Kiwi holds near multi-month highs against euro, pound
The New Zealand dollar holds near multi-month highs as investors prepare for a European Central Bank rate cut and more quantitative easing from the Bank of England.
The New Zealand dollar holds near multi-month highs as investors prepare for a European Central Bank rate cut and more quantitative easing from the Bank of England.
BUSINESSDESK: The New Zealand dollar held near multi-month highs against the euro and pound as investors prepare for a rate cut by the European Central Bank and more quantitative easing from the Bank of England when US markets are closed.
The kiwi held rose to 51.33 pence from 51.19 pence yesterday and advanced to 63.92 euro cents from 63.81 cents. That is near a two-month high against pound and a four-month high against the euro.
The currency was little changed at 80.49 US cents at 5pm from 80.38 cents at 8am and 80.40 cents yesterday.
Markets are expected to be quiet tomorrow, with Wall Street closed for the US Independence Day holiday and investors are gearing up for looser monetary policy at the British and European central banks.
The Bank of England is tipped to expand its asset purchase programme £50 billion to £375 billion in a bid to lift Britain out of its double-dip recession, while the ECB is expected to trim its benchmark rate a quarter-point to 0.75%, according to Bloomberg surveys.
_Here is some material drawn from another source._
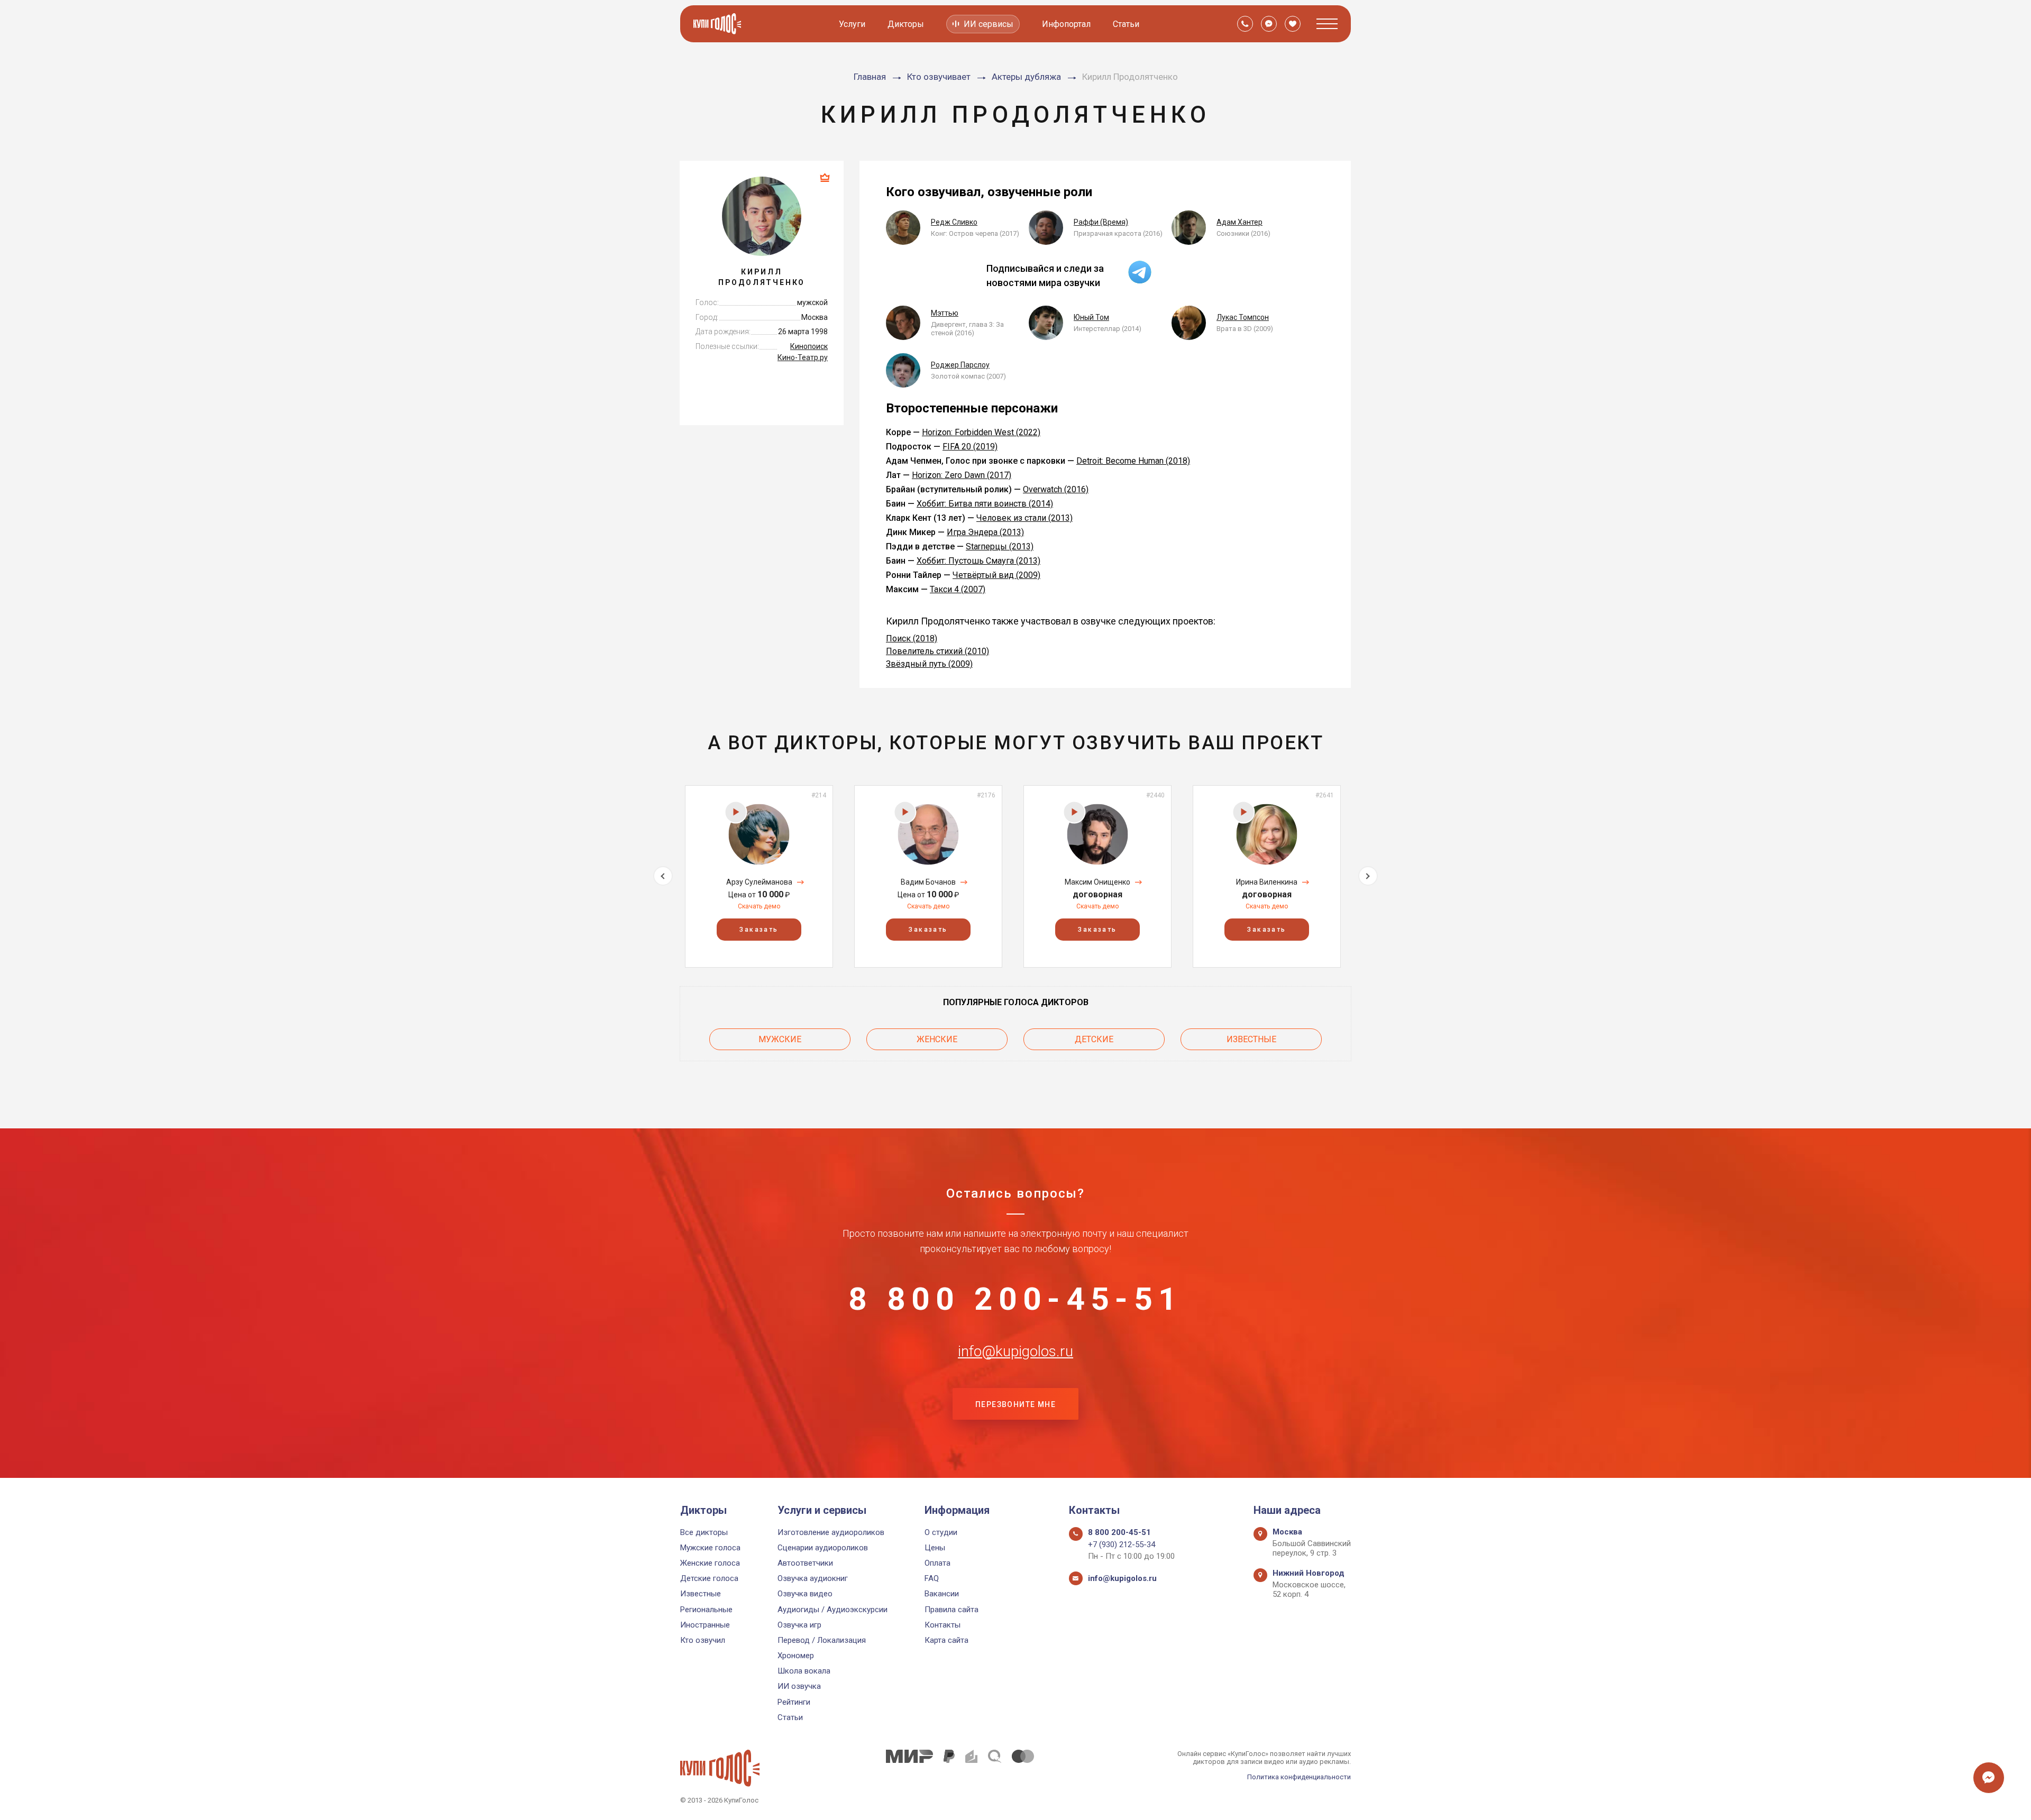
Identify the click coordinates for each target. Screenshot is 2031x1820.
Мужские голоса (710, 1547)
"If we get more QE and a rate cut, we should see the kiwi push up against those currencies," said Chris Tennent-Brown, FX economist at Commonwealth Bank of Australia in Sydney.
"The kiwi/euro and kiwi/pound [cross-rates] have certainly picked up and the risks are to the upside."
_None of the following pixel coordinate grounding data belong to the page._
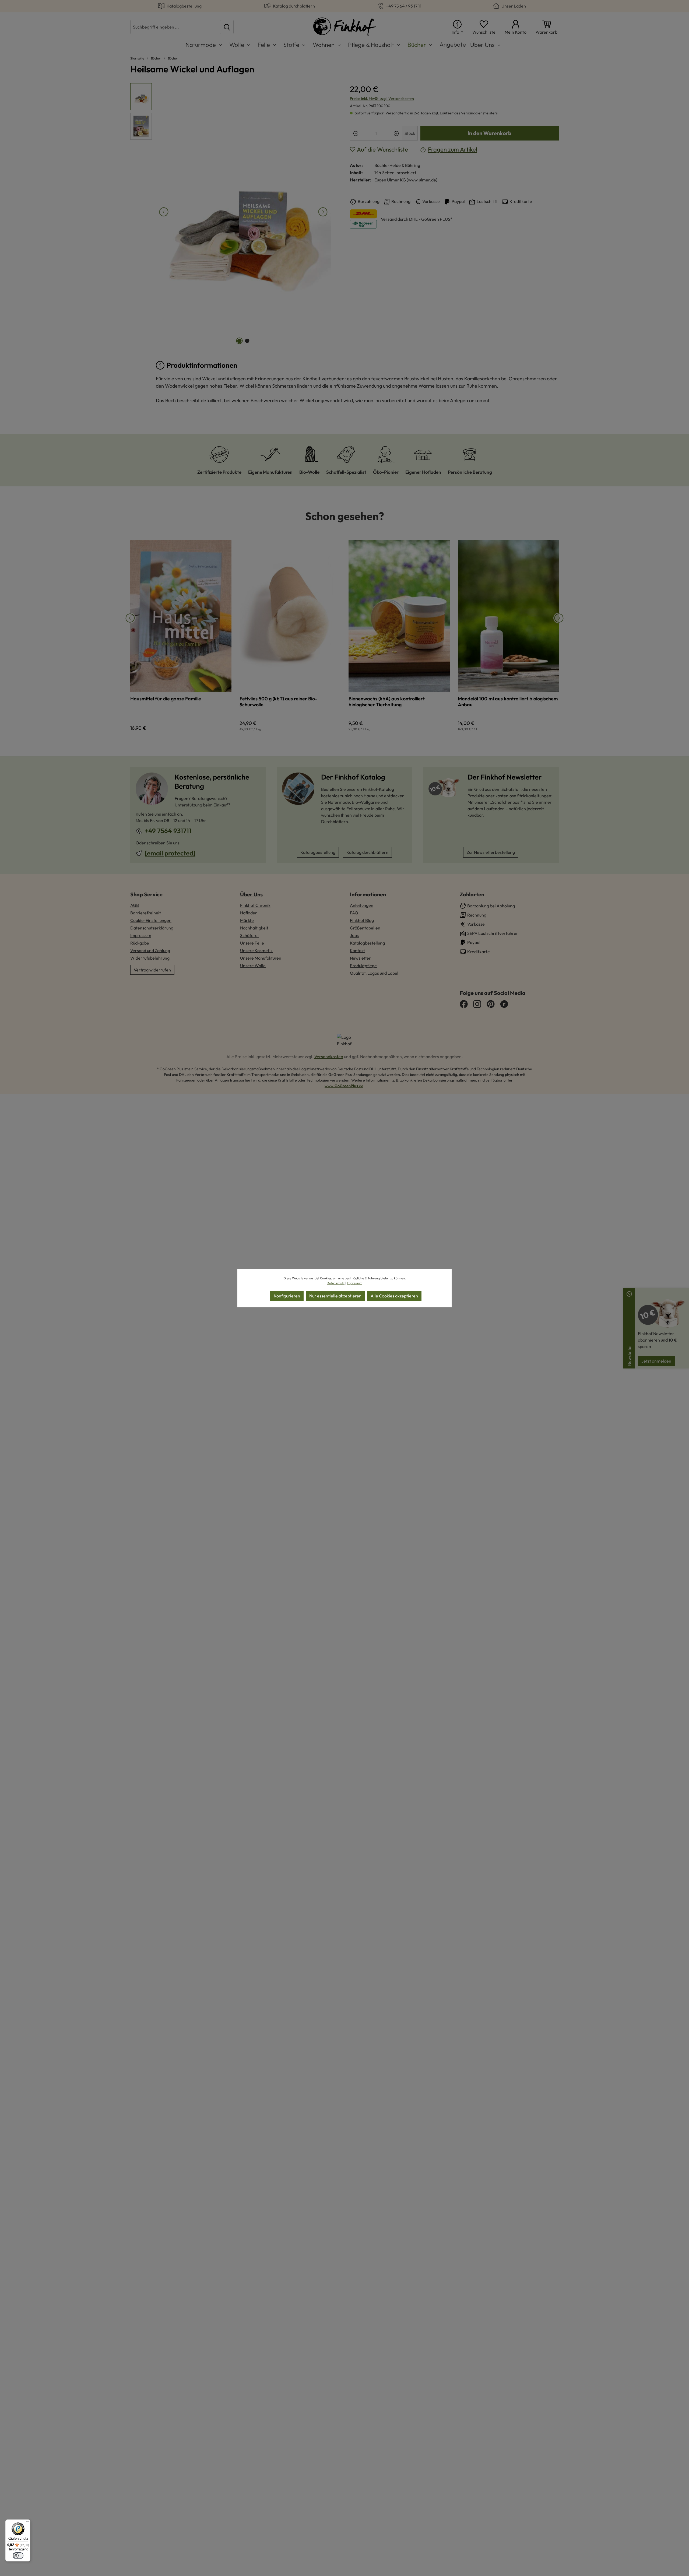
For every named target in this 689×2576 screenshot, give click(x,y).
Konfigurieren (287, 1295)
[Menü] (27, 2522)
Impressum (354, 1283)
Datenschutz (335, 1283)
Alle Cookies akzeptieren (394, 1295)
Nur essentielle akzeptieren (335, 1295)
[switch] (18, 2555)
The central bank meetings, scheduled for later tomorrow in Europe, come after the Reserve Bank of Australia left its target cash rate unchanged at 3.5% yesterday, while reducing its outlook for international growth.
The kiwi fell to 78.17 Australian cents from 78.34 cents yesterday.
Trading has been thin this week because of the looming US holiday, though American employment figures on Friday are expected to weigh on traders. Non-farm payrolls grew by 90,000 last month, according to a Reuters survey of economists.
The kiwi rose to 64.18 yen from 64.08 yen yesterday, and the trade-weighted index was little changed at 72.57 from 72.53.